American trade association

The Toy Association is an American trade association for the US toy industry.

== Description ==
The Toy Association leads the health and growth of the U.S. toy industry, which has an annual U.S. economic impact of $102.8 billion, and represents hundreds of companies including manufacturers, retailers, licensors, and others who are involved in the youth entertainment industry. Its manufacturing members drive the annual $41 billion U.S. domestic toy market. It was founded in 1915 by A. C. Gilbert, as the Toy Manufacturers of America, and he became its first president.

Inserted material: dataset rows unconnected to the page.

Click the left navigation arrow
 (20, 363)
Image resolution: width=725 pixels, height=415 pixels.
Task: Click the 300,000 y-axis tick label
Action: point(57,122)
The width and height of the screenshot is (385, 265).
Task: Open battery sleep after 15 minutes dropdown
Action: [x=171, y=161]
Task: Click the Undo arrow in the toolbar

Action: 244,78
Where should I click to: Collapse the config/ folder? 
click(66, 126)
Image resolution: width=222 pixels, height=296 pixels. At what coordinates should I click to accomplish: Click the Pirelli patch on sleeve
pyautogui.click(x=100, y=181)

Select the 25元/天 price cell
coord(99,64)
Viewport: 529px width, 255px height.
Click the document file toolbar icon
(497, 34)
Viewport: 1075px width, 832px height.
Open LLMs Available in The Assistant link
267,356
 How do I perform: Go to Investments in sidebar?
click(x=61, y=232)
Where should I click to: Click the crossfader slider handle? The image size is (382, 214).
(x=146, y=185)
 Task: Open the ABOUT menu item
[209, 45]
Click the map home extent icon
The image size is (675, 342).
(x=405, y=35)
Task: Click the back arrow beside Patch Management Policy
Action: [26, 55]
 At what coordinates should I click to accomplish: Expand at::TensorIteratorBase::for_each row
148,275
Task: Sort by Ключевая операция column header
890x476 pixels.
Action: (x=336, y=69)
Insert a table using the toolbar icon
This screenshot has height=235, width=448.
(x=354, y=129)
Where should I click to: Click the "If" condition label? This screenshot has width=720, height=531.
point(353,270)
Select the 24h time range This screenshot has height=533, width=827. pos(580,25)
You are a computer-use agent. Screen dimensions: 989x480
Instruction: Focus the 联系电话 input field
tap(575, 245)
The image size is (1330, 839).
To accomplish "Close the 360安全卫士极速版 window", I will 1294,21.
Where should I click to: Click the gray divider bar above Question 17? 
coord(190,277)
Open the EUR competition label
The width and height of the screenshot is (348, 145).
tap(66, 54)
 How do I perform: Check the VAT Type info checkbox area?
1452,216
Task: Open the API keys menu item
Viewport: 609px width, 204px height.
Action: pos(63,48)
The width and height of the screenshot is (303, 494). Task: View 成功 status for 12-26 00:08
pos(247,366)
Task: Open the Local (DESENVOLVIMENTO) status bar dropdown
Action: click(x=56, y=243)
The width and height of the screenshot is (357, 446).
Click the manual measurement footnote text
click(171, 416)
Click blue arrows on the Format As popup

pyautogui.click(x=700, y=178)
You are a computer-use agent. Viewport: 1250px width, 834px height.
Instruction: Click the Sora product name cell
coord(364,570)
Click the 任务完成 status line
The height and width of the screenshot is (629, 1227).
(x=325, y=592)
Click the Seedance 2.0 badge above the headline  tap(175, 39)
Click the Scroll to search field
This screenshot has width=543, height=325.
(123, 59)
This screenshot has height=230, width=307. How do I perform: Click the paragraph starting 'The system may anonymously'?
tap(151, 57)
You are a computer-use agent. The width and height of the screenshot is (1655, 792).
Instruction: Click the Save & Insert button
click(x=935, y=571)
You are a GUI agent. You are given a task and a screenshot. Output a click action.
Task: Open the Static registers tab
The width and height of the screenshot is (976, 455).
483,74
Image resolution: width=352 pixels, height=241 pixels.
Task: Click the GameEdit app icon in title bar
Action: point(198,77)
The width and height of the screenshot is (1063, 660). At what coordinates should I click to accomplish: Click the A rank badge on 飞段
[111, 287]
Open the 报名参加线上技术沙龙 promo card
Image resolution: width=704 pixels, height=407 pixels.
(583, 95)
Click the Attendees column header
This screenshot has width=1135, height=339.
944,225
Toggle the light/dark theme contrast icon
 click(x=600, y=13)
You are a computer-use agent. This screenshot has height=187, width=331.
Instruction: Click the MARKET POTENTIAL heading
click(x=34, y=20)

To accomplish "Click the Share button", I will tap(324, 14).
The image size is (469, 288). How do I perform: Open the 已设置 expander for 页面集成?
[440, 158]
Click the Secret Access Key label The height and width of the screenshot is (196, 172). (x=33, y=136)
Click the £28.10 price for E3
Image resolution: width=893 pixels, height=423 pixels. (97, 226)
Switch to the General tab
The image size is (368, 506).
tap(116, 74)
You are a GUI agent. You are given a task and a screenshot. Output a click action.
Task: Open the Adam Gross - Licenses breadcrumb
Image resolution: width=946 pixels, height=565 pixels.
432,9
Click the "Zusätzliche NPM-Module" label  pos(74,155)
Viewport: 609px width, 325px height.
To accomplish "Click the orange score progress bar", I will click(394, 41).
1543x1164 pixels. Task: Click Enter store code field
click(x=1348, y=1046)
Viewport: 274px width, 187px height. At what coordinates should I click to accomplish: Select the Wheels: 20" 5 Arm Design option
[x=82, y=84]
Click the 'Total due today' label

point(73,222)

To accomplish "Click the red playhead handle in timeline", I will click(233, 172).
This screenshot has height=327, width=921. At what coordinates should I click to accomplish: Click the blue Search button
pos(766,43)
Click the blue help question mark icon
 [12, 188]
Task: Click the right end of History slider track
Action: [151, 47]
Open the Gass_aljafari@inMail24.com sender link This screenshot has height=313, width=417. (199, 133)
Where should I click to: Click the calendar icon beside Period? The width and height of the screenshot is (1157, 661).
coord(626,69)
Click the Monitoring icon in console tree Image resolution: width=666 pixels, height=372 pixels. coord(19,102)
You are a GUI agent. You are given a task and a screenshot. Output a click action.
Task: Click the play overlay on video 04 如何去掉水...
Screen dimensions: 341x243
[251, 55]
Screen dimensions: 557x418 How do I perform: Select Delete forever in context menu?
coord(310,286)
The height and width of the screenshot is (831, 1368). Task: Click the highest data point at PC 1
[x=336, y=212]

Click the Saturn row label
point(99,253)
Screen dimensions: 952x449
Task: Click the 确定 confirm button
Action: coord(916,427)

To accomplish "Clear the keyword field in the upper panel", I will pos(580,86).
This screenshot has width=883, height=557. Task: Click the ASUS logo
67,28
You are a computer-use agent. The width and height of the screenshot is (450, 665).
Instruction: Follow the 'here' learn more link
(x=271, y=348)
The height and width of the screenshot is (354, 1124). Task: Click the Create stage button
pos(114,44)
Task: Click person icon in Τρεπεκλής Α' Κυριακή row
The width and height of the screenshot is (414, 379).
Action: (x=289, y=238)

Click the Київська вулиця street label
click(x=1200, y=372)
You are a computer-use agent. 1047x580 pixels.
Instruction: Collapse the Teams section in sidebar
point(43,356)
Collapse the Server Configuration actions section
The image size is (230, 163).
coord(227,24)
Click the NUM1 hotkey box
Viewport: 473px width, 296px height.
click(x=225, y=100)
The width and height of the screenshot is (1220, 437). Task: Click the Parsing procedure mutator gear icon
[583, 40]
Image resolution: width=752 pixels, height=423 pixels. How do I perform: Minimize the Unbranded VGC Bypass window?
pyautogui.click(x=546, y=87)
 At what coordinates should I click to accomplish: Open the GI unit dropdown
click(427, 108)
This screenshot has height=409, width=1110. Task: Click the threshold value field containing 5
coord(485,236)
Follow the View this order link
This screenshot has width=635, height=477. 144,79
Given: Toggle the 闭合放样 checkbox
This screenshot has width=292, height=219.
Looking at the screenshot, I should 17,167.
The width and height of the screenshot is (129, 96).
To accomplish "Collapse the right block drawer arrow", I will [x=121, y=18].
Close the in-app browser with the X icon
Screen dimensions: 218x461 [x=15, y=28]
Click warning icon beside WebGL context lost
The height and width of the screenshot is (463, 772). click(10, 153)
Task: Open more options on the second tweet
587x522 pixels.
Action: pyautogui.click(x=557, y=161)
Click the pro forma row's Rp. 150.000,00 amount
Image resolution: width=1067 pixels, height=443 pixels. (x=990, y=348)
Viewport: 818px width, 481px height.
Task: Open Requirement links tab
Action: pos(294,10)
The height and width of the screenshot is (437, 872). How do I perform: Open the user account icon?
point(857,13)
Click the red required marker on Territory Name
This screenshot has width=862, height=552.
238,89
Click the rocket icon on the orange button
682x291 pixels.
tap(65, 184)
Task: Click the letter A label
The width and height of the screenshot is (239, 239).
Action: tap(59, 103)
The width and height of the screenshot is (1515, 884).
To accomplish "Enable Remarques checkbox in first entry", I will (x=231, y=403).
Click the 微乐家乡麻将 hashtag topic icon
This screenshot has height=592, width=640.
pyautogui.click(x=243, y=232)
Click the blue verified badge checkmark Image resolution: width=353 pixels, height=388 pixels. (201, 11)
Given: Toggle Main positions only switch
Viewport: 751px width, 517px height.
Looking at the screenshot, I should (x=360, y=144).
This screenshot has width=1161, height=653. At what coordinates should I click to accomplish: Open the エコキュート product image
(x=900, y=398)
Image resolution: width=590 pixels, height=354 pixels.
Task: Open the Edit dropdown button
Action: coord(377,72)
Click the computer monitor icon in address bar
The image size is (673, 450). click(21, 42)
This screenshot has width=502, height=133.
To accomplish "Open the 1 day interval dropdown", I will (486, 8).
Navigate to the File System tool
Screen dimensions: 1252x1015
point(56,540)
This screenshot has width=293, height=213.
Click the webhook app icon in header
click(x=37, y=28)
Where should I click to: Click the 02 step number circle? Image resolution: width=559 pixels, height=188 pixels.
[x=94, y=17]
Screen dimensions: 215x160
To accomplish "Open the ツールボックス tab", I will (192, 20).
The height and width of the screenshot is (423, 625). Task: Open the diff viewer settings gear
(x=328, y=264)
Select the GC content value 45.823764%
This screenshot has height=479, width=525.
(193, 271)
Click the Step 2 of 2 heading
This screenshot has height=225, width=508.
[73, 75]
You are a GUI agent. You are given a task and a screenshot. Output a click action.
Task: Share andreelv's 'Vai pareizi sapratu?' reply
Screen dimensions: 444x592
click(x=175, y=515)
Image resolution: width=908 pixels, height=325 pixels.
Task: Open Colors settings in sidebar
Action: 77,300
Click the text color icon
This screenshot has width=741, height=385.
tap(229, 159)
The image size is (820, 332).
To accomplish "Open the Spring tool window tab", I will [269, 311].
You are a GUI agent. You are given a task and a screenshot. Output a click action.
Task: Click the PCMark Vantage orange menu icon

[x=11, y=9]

The average price of a toy is around $10, but the estimated 3 billion units sold across the United States each year generates approximately $41 billion in direct toy sales. From toy inventors to store clerks, the toy industry supports an estimated 573,379 jobs (FTE) generating more than $33.8 billion in wages for U.S. workers. The toy industry generates $11.1 billion in tax revenue each year.

The Toy Association produces Toy Fair New York, the largest toy show in the Western Hemisphere. Other initiatives include educating consumers on safe play via PlaySafe.org, advocating for strong legislation that will ban the sale of unsafe, counterfeit toys (among other issues of priority to toy companies), promoting the value of play through The Genius of Play initiative, and delivering the gift of play to children in underprivileged communities through its philanthropic arm, The Toy Foundation.

==Toy of the Year Awards==
The trade association administers the TOTY (Toy of the Year) Awards program, recognizing the best of the best in toys, games and properties each year. All proceeds from the awards program benefit The Toy Foundation's programs to bring toys & play to children in need globally.